IMPACT:InMemory ComPuting Architecture Based on Y-FlAsh Technology for Coalesced Tsetlin Machine Inference

TL;DR

The paper addresses data movement and energy bottlenecks in ML by proposing IMPACT, an in-memory computing architecture built on Y-Flash memristors to execute coalesced Tsetlin machine (CoTM) inference. It couples a clause crossbar (Boolean TA-driven clause computation) with a class crossbar (analog weight-based classification), mapping TA actions to HCS/LCS and weights to conductances to realize $V = W \cdot C$ with $Y_i = 1$ if $V_i > 0$. On MNIST, IMPACT achieves 96.3% accuracy with competitive energy efficiency (TOPS/W ≈ 24.56, TOPS/mm$^2$ ≈ 0.17) and low datapoint energy (~67.99 pJ for the clause tile and ~16.22 pJ for the class tile) while demonstrating robust D2D and C2C variability performance. The architecture highlights scalable, energy-aware in-memory inference using two-terminal Y-Flash devices that self-select to suppress sneak paths, supporting future expansion to larger datasets like CIFAR-10 and ImageNet.

Abstract

The increasing demand for processing large volumes of data for machine learning models has pushed data bandwidth requirements beyond the capability of traditional von Neumann architecture. In-memory computing (IMC) has recently emerged as a promising solution to address this gap by enabling distributed data storage and processing at the micro-architectural level, significantly reducing both latency and energy. In this paper, we present the IMPACT: InMemory ComPuting Architecture Based on Y-FlAsh Technology for Coalesced Tsetlin Machine Inference, underpinned on a cutting-edge memory device, Y-Flash, fabricated on a 180 nm CMOS process. Y-Flash devices have recently been demonstrated for digital and analog memory applications, offering high yield, non-volatility, and low power consumption. The IMPACT leverages the Y-Flash array to implement the inference of a novel machine learning algorithm: coalesced Tsetlin machine (CoTM) based on propositional logic. CoTM utilizes Tsetlin automata (TA) to create Boolean feature selections stochastically across parallel clauses. The IMPACT is organized into two computational crossbars for storing the TA and weights. Through validation on the MNIST dataset, IMPACT achieved 96.3% accuracy.

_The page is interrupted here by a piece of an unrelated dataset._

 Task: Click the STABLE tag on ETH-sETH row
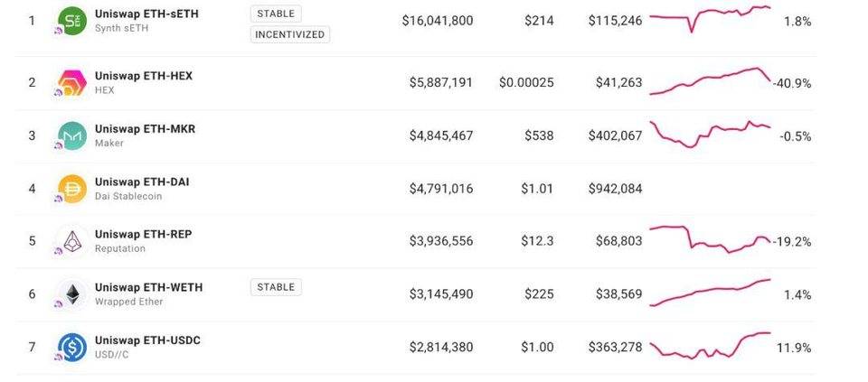click(x=276, y=14)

The IMPACT demonstrated improvements in energy efficiency, e.g., 2.23X over CNN-based ReRAM, 2.46X over Neuromorphic using NOR-Flash, and 2.06X over DNN-based PCM, suited for modern ML inference applications.

Figures (14)

• Figure 1: The coalesced Tsetlin machine algorithm data pipeline consisting of (a) the learning element of CoTM, Tsetlin Automata (TA), (b) the interaction of the TA with the related Boolean literals forms the clauses, and (c) the clauses' weight matrix to produce the class output vector (Y).
• Figure 2: (a) The structure of a Y-Flash cell. (b) The symbol of two terminal Y-Flash devices. (c) The Y-Flash characteristics under negative bias $(V_{DS} < 0\ V)$ and positive bias $(V_{DS} > 0\ V)$ reading cycle where (e) and (f) are the two biasing configurations. (d) The simulated DC behavior for $(I_D - V_D)$ and $(I_{SR} - V_D)$ characteristics of the Y-Flash device during a reading pulse $(V_R = 2\ V)$ showing the two distinct Boolean conductance states HCS and LCS.
• Figure 3: The simulated analog turnability behavior of the Y-Flash device. (a) Programming from HCS to LCS. (b) Erasing from LCS to HCS. (c) Conductance values were measured at $(V_R=2V)$ for the programming cycles in (a). (d) Conductance values were measured at $(V_R=2V)$ for the erasing cycles in (b).
• Figure 4: The IMPACT architecture shows the two designed arrays. (a) The clause crossbar tile functions in Boolean conductance mode for clause computation. (b) Class crossbar tile works in analog tunable conductance mode for class computation.
• Figure 5: Generating the Boolean Clause. (a) Current sense amplifier design. (b) Detecting the include of literal "0" during the reading cycle. Where $TA_1$ in the clause is storing an include action and interacted with input literal "0". TAs $(2\ to\ 1024)$ interacted with literal "1", and TAs $(1025\ to\ 2048)$ storing exclude actions and all interacted with input literal "0". (c) Testing the worst-case scenario during the reading cycle. Where all the TAs in a clause storing exclude actions, half of them received input literals "0" while the other half received input literals "1".